Data listing below:

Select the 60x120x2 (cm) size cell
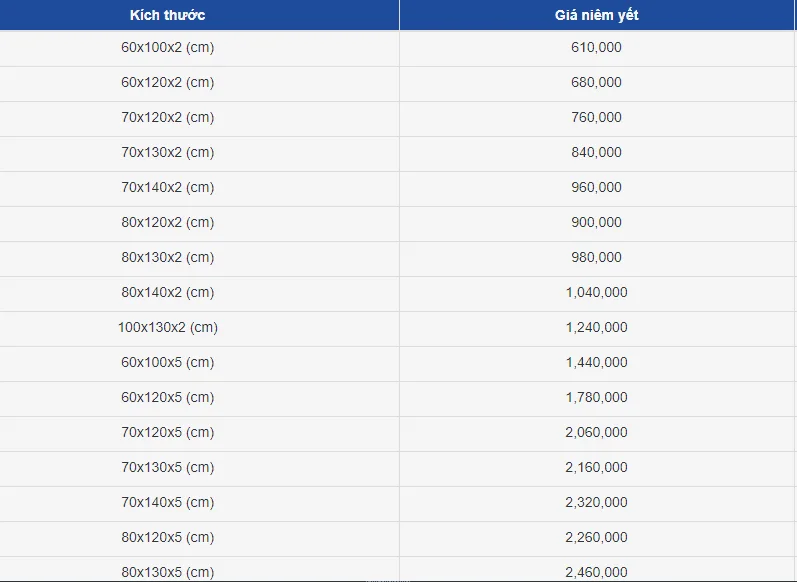The width and height of the screenshot is (797, 582). click(168, 82)
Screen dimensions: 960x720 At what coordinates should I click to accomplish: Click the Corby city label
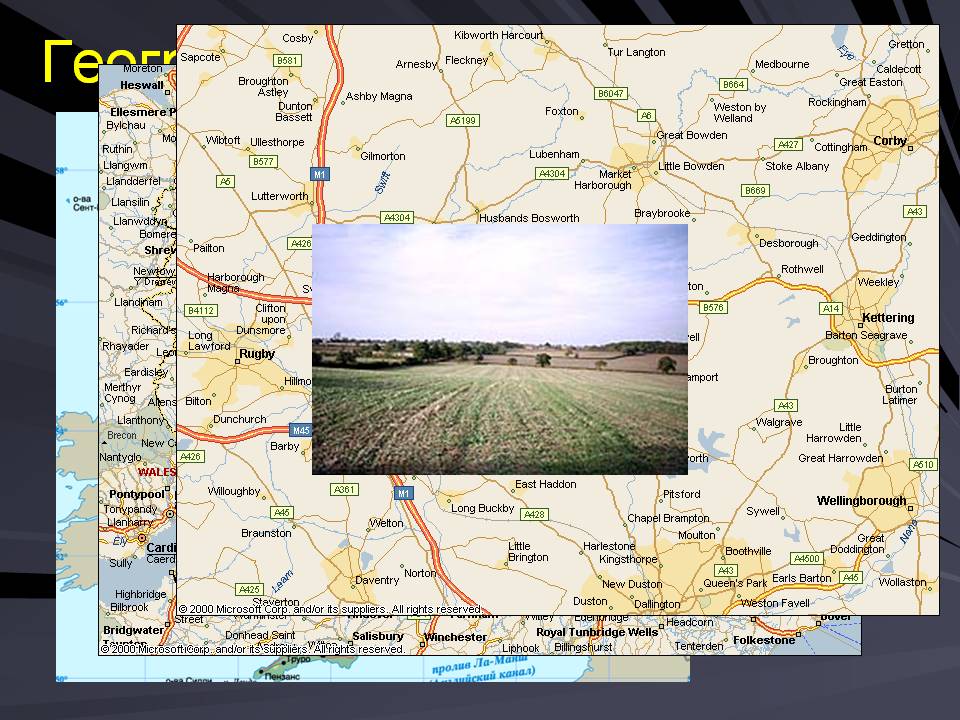tap(890, 141)
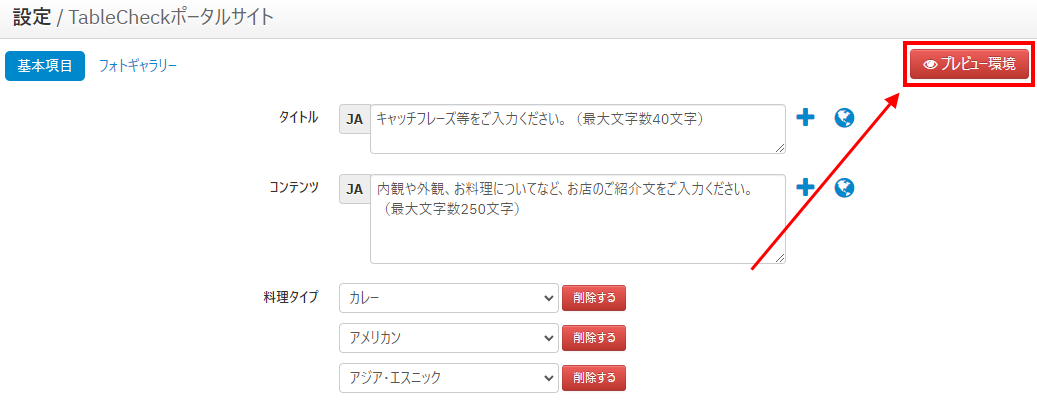The height and width of the screenshot is (403, 1037).
Task: Click 削除する next to アメリカン
Action: pyautogui.click(x=594, y=338)
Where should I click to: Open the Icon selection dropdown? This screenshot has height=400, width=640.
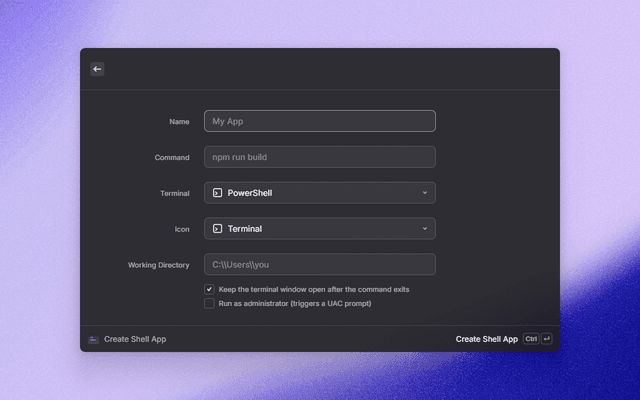pos(320,229)
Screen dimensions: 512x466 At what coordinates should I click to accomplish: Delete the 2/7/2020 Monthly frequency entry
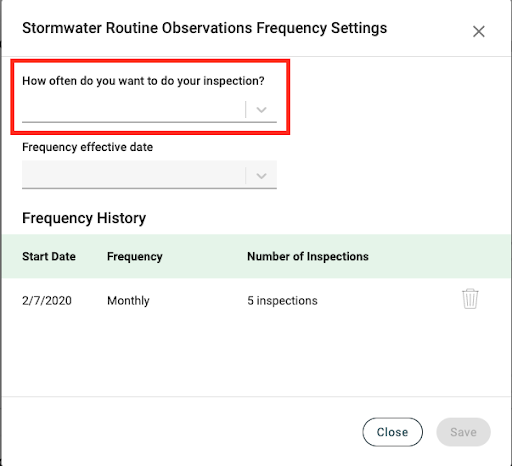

End of Data listing.

> [Directions]:
Pictures are to be left out; set down everything else in the records exactly.

> [Reply to the exercise]:
Select the 60x120x2 (cm) size cell
The width and height of the screenshot is (797, 582). click(168, 82)
Screen dimensions: 960x720 At what coordinates should I click to accomplish: Click the Corby city label
tap(890, 141)
The height and width of the screenshot is (403, 1037).
Task: Click 削除する next to アメリカン
Action: pyautogui.click(x=594, y=338)
Where should I click to: Open the Icon selection dropdown? This screenshot has height=400, width=640.
pos(320,229)
Screen dimensions: 512x466 At what coordinates should I click to accomplish: Delete the 2/7/2020 Monthly frequency entry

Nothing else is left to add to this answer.